To the North of the border the video shows us the new cities. In the 1990s the Mexican population was the ethnic minority that most increased in number in New York City, and the amount of Mexicans accounted for by the US census tripled in the same decade. According to unofficial estimates, the number reaches one million in the tri-state area. The Mexican population constitutes the third largest Hispanic group in New York after the Puerto Ricans and the Dominicans. Most of the Mexicans come from rural communities of the state of Puebla, and work mainly in the catering industry: as cooks, food handlers, and busboys or cleaners in the restaurants. “... All our sowers are washing dishes in New York”, says Carmelo Macedo of the Casa de Puebla in Manhattan. Mexicans in New York are discriminated against in relation to other communities living there. This might be because of their lower level of education or their generalised poor command of English. Be it as it may, the truth is that they are, out of all the ‘illegal’ groups, the most exploited one in labour terms, and the worst paid.

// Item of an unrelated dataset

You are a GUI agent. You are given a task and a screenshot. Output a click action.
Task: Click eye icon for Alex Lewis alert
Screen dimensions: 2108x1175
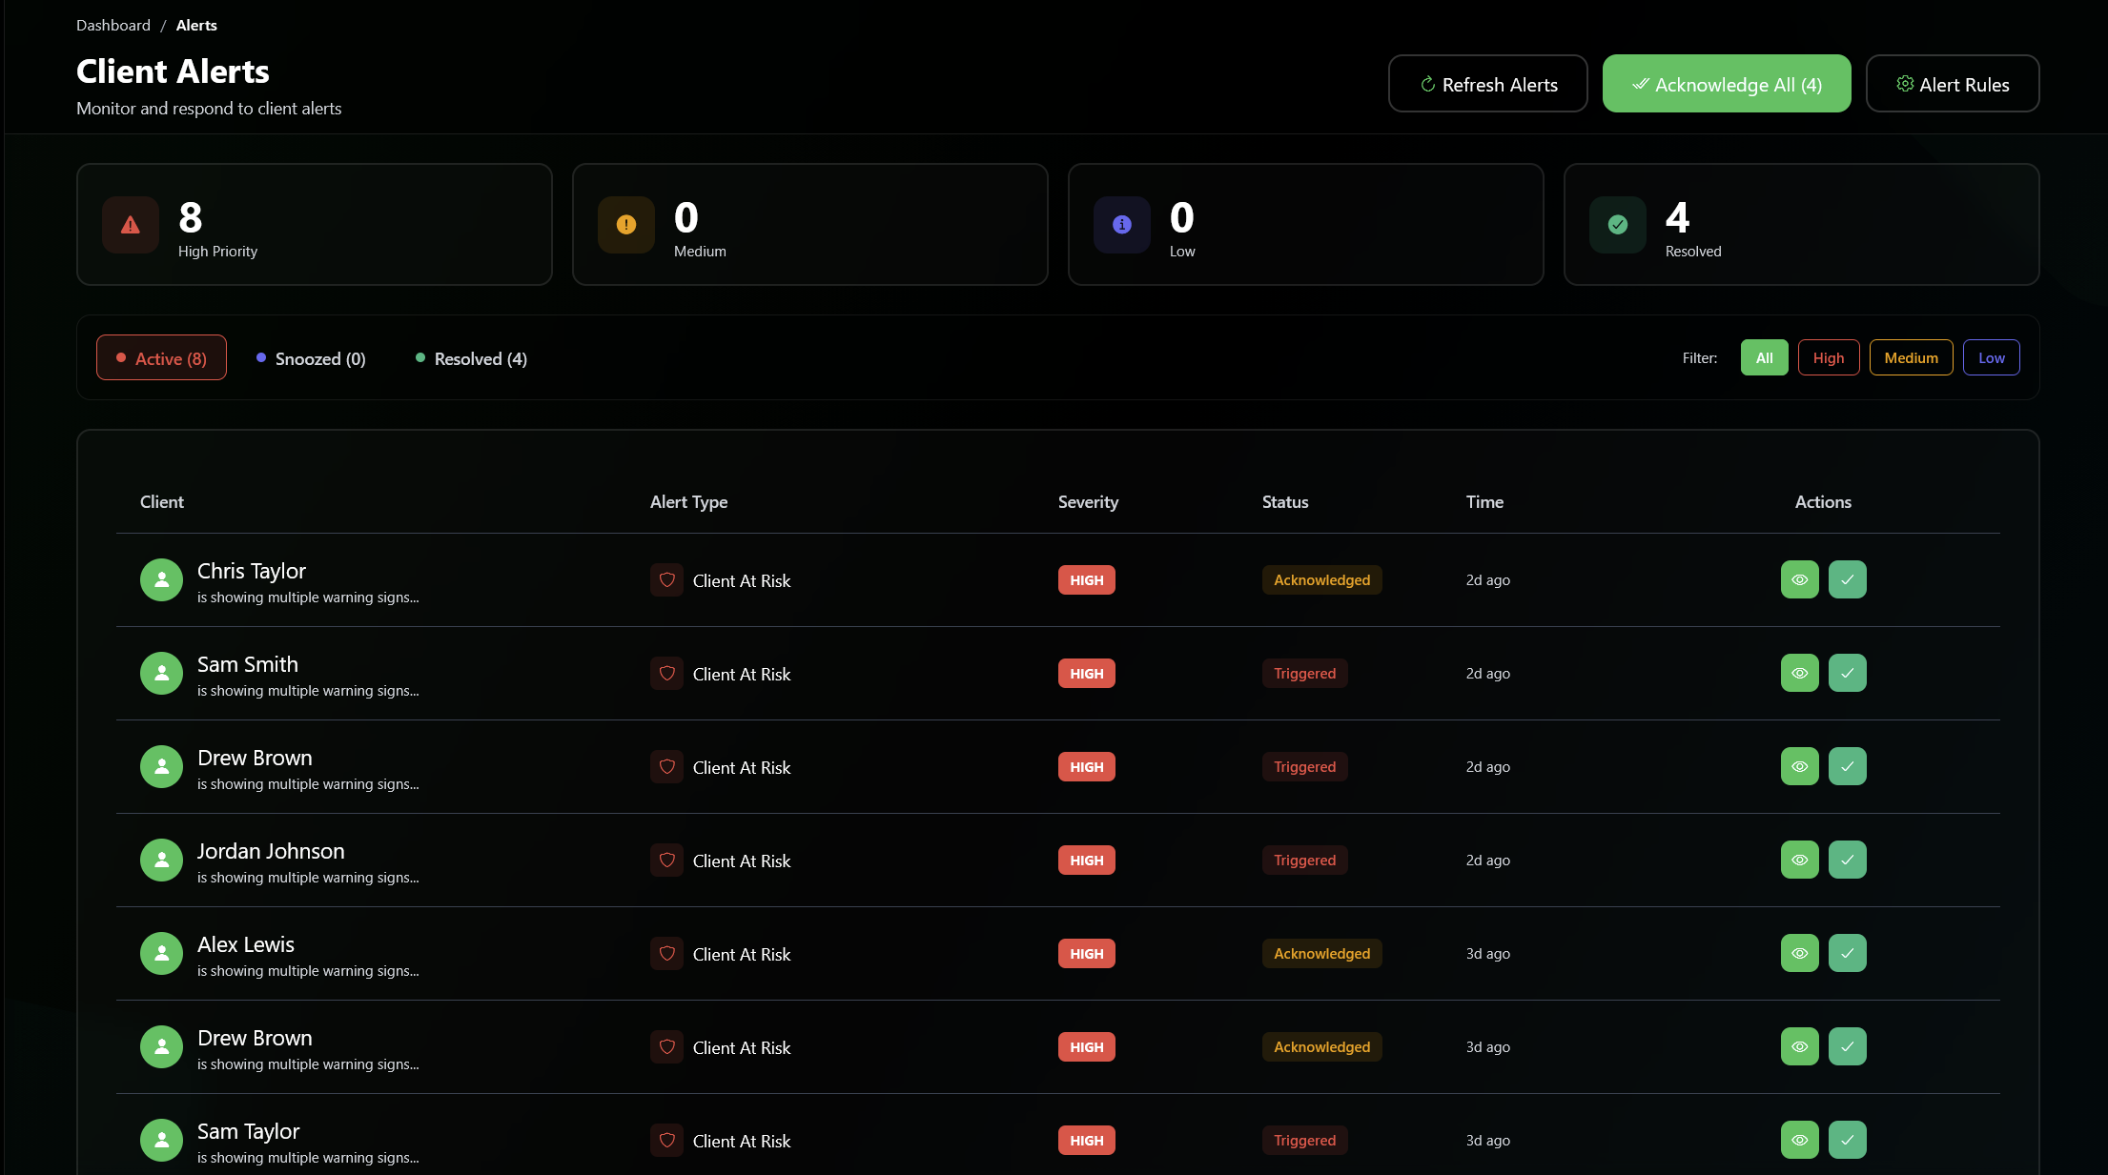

After having shown us this reality, Martí’s camera takes us to ‘The other side’ of the costly wall that now replaces the old wire fence that once separated the USA from Mexico. We are now witness to how life is in the places where the ‘mojados’ (wet) come from, to the absence of those who had to emigrate in the search for survival. The testimonies of relatives who stayed in Mexico tell us about the pain of the separation from their loved ones and about how their own survival depends on those who left: without the money (‘remesas’/‘consignments’) that the latter send them from the USA, they wouldn’t be able to survive. Some of the facts that we learn are amazing; for example, that the second source of revenue coming in to Mexico, after oil, is that constituted by the ‘remesas’. This is thus not only a complex human problem, but a new type of circulation of capital which escapes the control of governments.
In the words of Martí herself: “This is the story of a lot of people with a common place. The place of the non-place, the constructed place. The space that is generated between borders, the space that there is between being legal and being illegal, between different economic realities. This story is repeated in any place in the planet where there is a migrant, a refugee, an exile. And although each of these keeps their own part of the story, their own experience, this one in particular, takes place in New York. Its main characters: mainly Mexican immigrants, the so-called ‘mojados’ (wet), ‘alambrados’ (wire fenced), or more commonly ‘ilegales’ (illegals) who share a common experience.